*本文*:
═══

草地植生改善による乳牛の変化を見てみました!
標茶町A牧場では後継者が就農してから草地の自力更新に力を入れてきました。植生改善が乳牛にどのような変化を与えているのか確認したところ驚きの結果となりました。
1 取り組み内容
A牧場では次のことに取り組みました。
(1)植生調査に基づいた「自力更新」
(2)土壌分析に基づいた「施肥設計」
(3)肥料・石灰質資材の適期散布
図1 植生調査の結果から植生マップを作成
2 草地の牧草割合、サイレージ、乳牛の変化
植生改善により、牧草割合の高い草地が増え(図2)、サイレージ中のTDN割合も年々増えました(図3上)。
また、嗜好性の良いサイレージを給与したことで採食量も増え、栄養充足度が上がり、結果として分娩間隔の短縮および個体乳量の増加に繋がりました。(図3中下)

═══

*課題内容*: 草地の植生改善と乳牛の変化を扱った本文を、最後の文の後から書き継いでください。

═══

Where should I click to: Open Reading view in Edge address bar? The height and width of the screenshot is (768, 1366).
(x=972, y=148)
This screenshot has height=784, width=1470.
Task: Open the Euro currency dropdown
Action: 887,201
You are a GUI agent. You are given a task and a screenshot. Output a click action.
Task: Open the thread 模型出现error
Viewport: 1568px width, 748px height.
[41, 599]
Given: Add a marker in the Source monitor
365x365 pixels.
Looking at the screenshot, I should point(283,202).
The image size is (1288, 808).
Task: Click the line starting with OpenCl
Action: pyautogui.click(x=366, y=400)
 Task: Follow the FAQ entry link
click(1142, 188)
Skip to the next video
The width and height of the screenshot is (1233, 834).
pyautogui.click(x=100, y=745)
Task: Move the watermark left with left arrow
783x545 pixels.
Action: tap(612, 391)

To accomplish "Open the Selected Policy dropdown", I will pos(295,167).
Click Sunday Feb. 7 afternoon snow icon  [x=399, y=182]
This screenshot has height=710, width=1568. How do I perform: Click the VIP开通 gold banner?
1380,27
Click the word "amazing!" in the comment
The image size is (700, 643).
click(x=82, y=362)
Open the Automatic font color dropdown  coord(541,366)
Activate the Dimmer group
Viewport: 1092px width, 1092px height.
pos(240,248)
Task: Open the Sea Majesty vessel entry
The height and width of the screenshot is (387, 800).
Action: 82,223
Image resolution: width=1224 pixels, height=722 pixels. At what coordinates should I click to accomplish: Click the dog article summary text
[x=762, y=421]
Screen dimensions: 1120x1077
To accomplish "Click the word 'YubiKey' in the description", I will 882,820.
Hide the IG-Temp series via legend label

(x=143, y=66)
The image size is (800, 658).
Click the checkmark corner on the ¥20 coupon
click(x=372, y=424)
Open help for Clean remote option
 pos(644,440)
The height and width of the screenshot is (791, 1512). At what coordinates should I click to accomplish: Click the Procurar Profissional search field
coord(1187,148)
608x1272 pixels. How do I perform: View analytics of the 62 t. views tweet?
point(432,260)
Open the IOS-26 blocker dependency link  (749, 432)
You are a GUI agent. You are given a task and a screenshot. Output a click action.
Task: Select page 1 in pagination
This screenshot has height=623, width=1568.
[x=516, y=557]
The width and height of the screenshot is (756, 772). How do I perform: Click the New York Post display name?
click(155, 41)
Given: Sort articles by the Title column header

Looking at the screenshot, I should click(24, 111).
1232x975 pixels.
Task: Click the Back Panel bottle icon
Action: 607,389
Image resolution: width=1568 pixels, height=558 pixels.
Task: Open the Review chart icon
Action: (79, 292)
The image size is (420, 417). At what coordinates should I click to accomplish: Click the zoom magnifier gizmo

═══

*課題の解答*:
図2 2010年と2018年の植生ランクの変化
図3 TDN割合、分娩間隔、乳量の年次推移
3 植生改善に伴う課題と対策
<課題>
牧草はシバムギ等の雑草よりも水分が抜けにくいこと、マメ科の増加に伴うサイレージの高水分対策が必要となった。
<対策>
収穫調製時のギ酸添加
→ 強制的に原料草のpHを下げて高水分が原因の不良発酵を起きにくくします。
<課題>
栄養(CP、TDN)濃度向上による乾乳牛への栄養過剰・ミネラルバランス見直しの必要性。
<対策>
乾乳牛の配合飼料の量を減らし、圧ペンコーンおよびCa、Mgの給与量を増やす。
↓
乾乳牛に給与する粗飼料のCPが高いため、濃厚飼料の給与量を変えてCP濃度を下げ分娩後の周産期疾病発症リスクが下がるようにしました。
Aさんは草地の評価が色分けされた植生マップを利用して更新計画を立て、今後も良質粗飼料作りを目指しています。
まずはほ場を歩いてみて牧草がどれくらいあるか見てみましょう。
(令和2年3月本所作成)
この情報は、2020年4月に本所が地域の農業者向けに発出したものです。